Took ~ Awesome and precise description of the ‘PE experience’! I think I had the same nurse ~ or a clone thereof ~ and certainly the dieticians all went to the same school together. Alas, PE didn’t work for me because after the 12th treatment I was considering converting and old refrigerator in my garage and doing it myself – how hard could it be.
I’m now on the IVIG drip and can do amazing math calculations based on drip rate technology. They told me in school that someday I would actually need to understand math and physics. Each drop is mesmerizing and eventually produces a trance-like state with a side dose of astral travel. Done right it exceeds anything Hubble has done. I look forward to my next treatment.
Best to all – life is not a gas; its a fluid.
New to posting.
I was diagnosed two years after the first sign that something was not right appeared. My family doctor has been brilliant, helping me push for answers. My Neurologist that I now(went through 4) have is brilliant, and has done everything possible to help with treatments and the short and long range effects of this disease.
At this point I have gone through prednisone treatments and two years of IVIG, and last week started Plasma Exchange. We are waiting for approval of Rituxan, and are hoping to start my first round by mid September.

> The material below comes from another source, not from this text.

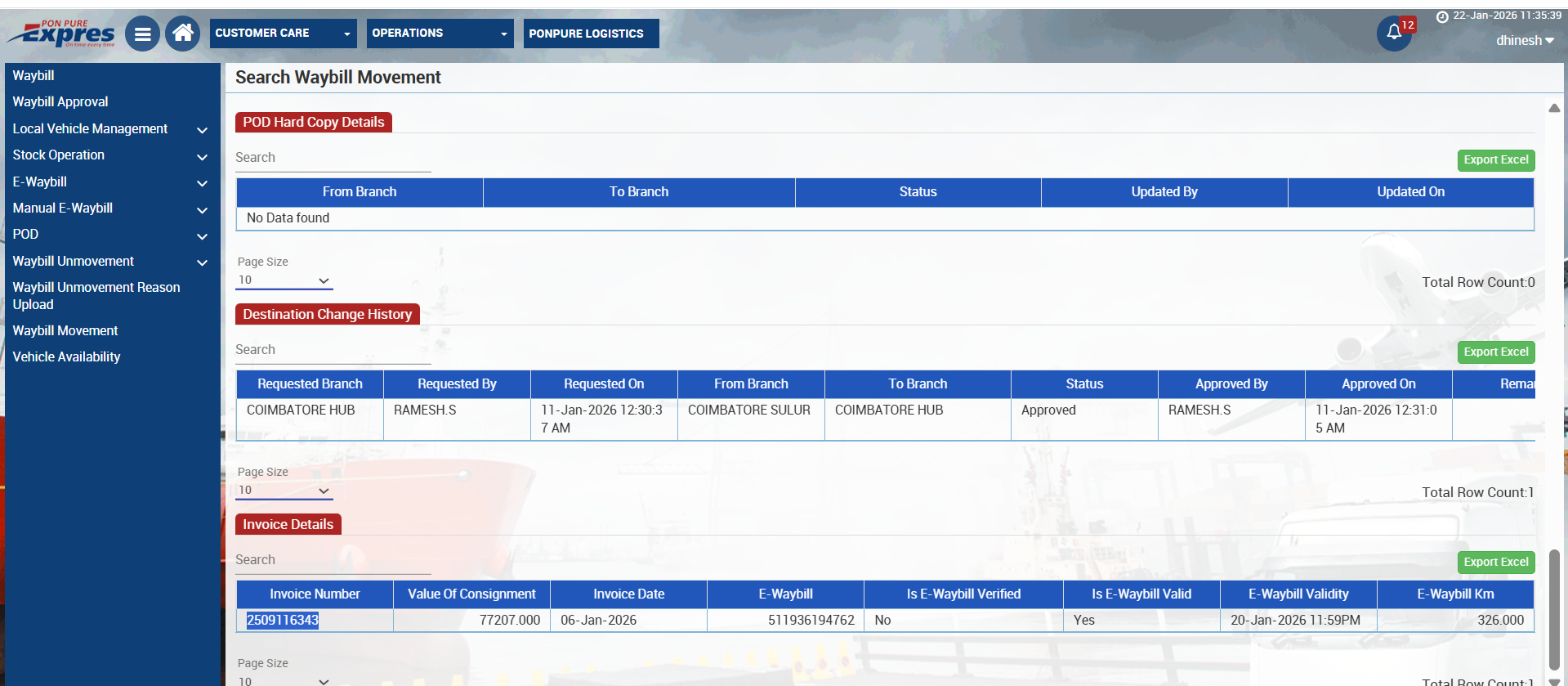
Task: Open the Customer Care dropdown
Action: tap(283, 34)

Well P.E. is not reversing the disease I do believe it has slowed down its aggressiveness.
My diagnosis is not great: I currently am still working, but have lost complete use of my left foot, calf, and hamstrings. The disease has also gone into my right leg with severe drop foot, and in my left arm and right side of my face. I have a slight drop in my face, with “tremors” on a regular basis. Weakness in my left hand and arm is becoming evident, and muscle atrophy in my lower legs, and now arm are very distinguishable.
The good news is that although the disease is spreading rapidly I had a lot of muscle throughout my body, and my legs were very heavily muscled. This has allowed me to continue to walk with assistance only from canes, and occasionally from my wife. Going down stairs is my greatest fear, as falling down is far more terrifying than falling up!
Plasma Exchange to date has been the most effective route in making me “feel better”. I do not believe it is reversing the condtions created by the disease, and the slow down might be strictly in my head as I am desperate for any signs of improvement.
Do yourself a favor and keep accurate records of any improvements. Set some goals for yourself, a workout in the gym, a short walk with a loved one, preparing a meal without falling asleep right after finishing.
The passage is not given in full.